=== YOUR GOAL ===
Which lines in the data below contain the word "each", with case treated as significant? Find them and copy them out in full.

=== EXTRACTED MATERIAL ===

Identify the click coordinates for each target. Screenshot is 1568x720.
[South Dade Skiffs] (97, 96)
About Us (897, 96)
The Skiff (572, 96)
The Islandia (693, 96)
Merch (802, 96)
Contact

=== SOLUTION TO THIS EXERCISE ===
Identify the click coordinates for each target. Screenshot is 1568x720.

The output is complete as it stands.